Pour the batter into the prepared crust; it should cover the crust completely and come to within about 1/2 inch of the pan’s rim. Put the springform pan in a roasting pan and carefully pour hot water into the roasting pan until the water reaches halfway up the sides of the springform pan. Bake at 350°F, without opening the oven door for the first hour, until the top of the cake is golden brown and doesn’t wobble in the middle when the pan is nudged (a little jiggle is fine), about 1 hour 10 min. to 1 hour 15 min. (The cheesecake will be gooey in the middle; don’t worry, it will set as it cools.)

Let the cake cool:

Remove the cheesecake pan from the water bath, remove the foil wrapping (you may need an extra set of hands for this), and set the pan on a wire rack.
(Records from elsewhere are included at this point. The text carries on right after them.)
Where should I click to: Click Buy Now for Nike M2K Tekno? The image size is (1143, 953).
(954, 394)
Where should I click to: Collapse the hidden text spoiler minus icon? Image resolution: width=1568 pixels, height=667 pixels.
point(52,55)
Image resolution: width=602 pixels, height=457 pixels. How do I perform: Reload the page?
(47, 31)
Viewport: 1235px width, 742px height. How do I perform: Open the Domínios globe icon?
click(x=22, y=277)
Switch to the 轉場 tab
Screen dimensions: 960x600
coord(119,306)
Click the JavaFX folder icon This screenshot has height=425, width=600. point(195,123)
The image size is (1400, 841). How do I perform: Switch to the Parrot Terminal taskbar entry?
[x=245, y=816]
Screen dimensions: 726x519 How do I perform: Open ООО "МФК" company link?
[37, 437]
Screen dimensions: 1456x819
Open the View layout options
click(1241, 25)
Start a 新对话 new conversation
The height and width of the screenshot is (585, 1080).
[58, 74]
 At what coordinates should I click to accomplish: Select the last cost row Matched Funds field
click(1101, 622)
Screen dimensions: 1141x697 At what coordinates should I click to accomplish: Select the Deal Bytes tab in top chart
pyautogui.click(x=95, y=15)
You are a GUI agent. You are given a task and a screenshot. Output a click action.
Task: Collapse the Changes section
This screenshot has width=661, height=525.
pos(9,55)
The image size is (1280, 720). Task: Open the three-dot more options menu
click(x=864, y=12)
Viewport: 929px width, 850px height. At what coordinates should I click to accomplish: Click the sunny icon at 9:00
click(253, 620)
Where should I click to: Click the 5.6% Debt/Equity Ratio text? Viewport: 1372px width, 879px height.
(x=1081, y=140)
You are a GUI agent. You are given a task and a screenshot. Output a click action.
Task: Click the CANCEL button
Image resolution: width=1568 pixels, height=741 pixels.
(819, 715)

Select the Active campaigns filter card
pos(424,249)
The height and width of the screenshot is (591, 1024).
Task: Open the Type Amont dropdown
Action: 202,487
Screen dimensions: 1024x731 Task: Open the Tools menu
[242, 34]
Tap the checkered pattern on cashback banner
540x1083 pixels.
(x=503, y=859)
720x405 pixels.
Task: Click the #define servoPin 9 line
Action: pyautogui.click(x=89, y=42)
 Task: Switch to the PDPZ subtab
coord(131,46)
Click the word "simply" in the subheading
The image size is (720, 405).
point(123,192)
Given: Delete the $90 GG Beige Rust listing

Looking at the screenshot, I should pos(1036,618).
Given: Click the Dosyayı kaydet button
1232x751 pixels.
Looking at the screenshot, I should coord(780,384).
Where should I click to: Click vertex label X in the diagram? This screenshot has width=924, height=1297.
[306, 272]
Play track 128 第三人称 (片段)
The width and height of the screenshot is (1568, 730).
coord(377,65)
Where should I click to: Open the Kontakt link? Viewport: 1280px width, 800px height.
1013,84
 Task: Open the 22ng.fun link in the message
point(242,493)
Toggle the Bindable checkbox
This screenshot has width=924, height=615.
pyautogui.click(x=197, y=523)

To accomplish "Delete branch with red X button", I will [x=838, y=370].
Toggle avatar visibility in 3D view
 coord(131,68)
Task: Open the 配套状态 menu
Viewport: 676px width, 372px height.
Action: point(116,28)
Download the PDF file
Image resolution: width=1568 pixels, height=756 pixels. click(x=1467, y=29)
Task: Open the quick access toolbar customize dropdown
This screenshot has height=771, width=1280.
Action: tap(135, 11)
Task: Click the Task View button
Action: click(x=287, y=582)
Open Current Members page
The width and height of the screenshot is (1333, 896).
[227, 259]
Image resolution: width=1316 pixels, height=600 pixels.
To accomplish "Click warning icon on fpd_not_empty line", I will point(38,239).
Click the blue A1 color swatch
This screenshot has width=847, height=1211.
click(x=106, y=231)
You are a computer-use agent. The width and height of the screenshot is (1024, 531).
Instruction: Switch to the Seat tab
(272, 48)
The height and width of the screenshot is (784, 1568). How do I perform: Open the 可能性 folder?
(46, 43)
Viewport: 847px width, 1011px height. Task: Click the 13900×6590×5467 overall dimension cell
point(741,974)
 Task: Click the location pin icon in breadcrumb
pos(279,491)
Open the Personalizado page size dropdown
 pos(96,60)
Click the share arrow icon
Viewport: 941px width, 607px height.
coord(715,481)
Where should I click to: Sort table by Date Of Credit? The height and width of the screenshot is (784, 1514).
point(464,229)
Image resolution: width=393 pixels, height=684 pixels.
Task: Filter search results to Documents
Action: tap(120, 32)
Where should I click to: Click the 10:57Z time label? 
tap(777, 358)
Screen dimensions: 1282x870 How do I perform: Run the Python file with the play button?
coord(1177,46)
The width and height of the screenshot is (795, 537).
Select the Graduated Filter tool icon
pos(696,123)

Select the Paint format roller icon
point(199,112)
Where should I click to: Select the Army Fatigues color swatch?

Run a thin-bladed knife around the inside rim of the pan to free the cheesecake from the sides of the pan. Let the cake cool on the rack until barely warm.

Refrigerate uncovered for at least 8 hours or overnight. The cheesecake will firm up during chilling.

Serve the cheesecake:

Run a thin-bladed knife around the inside rim of the pan again—taking care not to disturb the crust—to loosen the chilled cheesecake. Unclasp and remove the side of the springform pan, and then use a wide spatula to transfer the cake to a serving plate.

Before slicing, rinse a long, thin-bladed knife under hot water. Wipe the blade between slices and rinse it under hot water again as needed.

Wrapped and refrigerated, the cheesecake will keep for a week.